Yes, I was. I was forced to listen to something offensive. I was forced to have my little children listen to something offensive. I ached at the attack on their innocence.
No you weren’t forced to listen to anything. You were not trapped in a tiny room. You were outside. You had options.
My children were subjected to foul language nobody should have to hear, and you call that an opportunity?
Yes.
One time I had to explain the use of a certain word one of my kids overheard being used. It wasn’t a very nice word. My kids don’t hear that kind of language and don’t use it.
It was a great opportunity to talk about how people communicate, using language with certain intent, how the language you use affects people’s perception of you, and how, as a general rule, if people have to resort to using nasty language they really need to up their communication skills.
We all agreed in the end there was never any reason to use such language, and never a time when it was funny, appropriate, or justified.

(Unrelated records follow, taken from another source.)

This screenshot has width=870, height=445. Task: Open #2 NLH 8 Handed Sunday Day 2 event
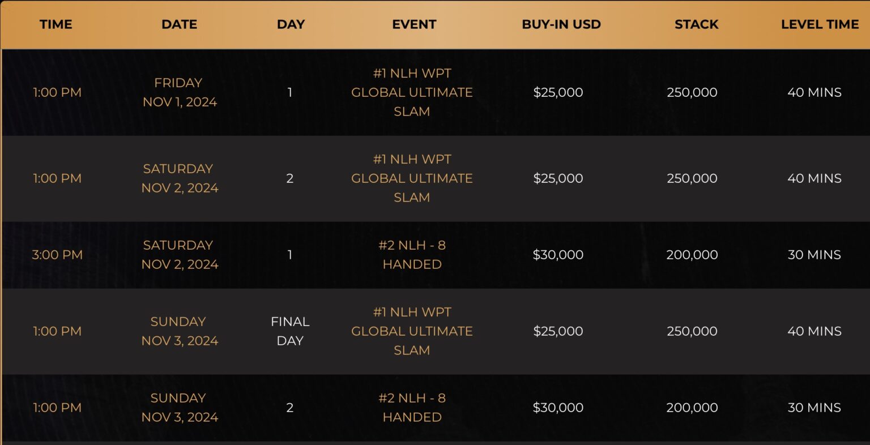point(412,408)
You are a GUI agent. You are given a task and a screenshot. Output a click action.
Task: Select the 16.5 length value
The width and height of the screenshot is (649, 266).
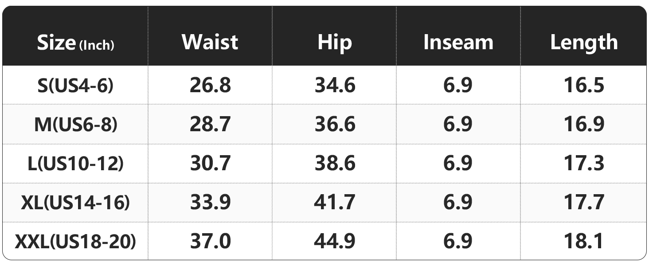pos(584,85)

My kids were equipped to hear such language, understand why it was used, and place it in context.
This instilled a wonderful sense of self confidence in them when confronted with the use of such language, not a panic response, like the world was going to end or something.
They’re also sufficiently confident and self assured to talk to the person using such language, having risk assessed the situation and if appropriate, and ask them to tone it down.
Nah.
You failed to act to protect your children in that situation and you’re now trying to put the blame anywhere but where it belongs.
You were in a public space.
Other people playing music is that space don’t have to consider you, or your sensitivity to bad language.
You said the widows were down, you could have put them up.
You could have had a word with the guys and pointed out you had young children in the car and could they turn their music down just for a minute until you’ve pumped your gas.
You could have sat in the car, turned your radio up and distracted your kids.
You could have done any number of things, taking responsibility for your kids in the situation, but you didn’t.
What you’ve done is played a victim card, and want a broadcasting ban on certain music, so you and you’re children don’t have to deal with something you don’t like.
Now you’re trying to change the subject. I said nothing about differing points of view. I spoke about profanity only.
I’m not changing the subject.
You don’t seem to realize that to some ears, hearing homosexuality is an abomination, or people are going to burn in hell for their sins, is profanity.
And, by the same standard, if *you *are entitled not to have your ears accosted by such profanity, so are
they.
But you didn’t answer the question.
Do you support the right of those who don’t share your Christian sensitivities to have street preachers shut down, because what they bellow and accost peoples ears with is just as profane to them, as bad language is to you?
Or is it one rule for you, a different rule for everyone else?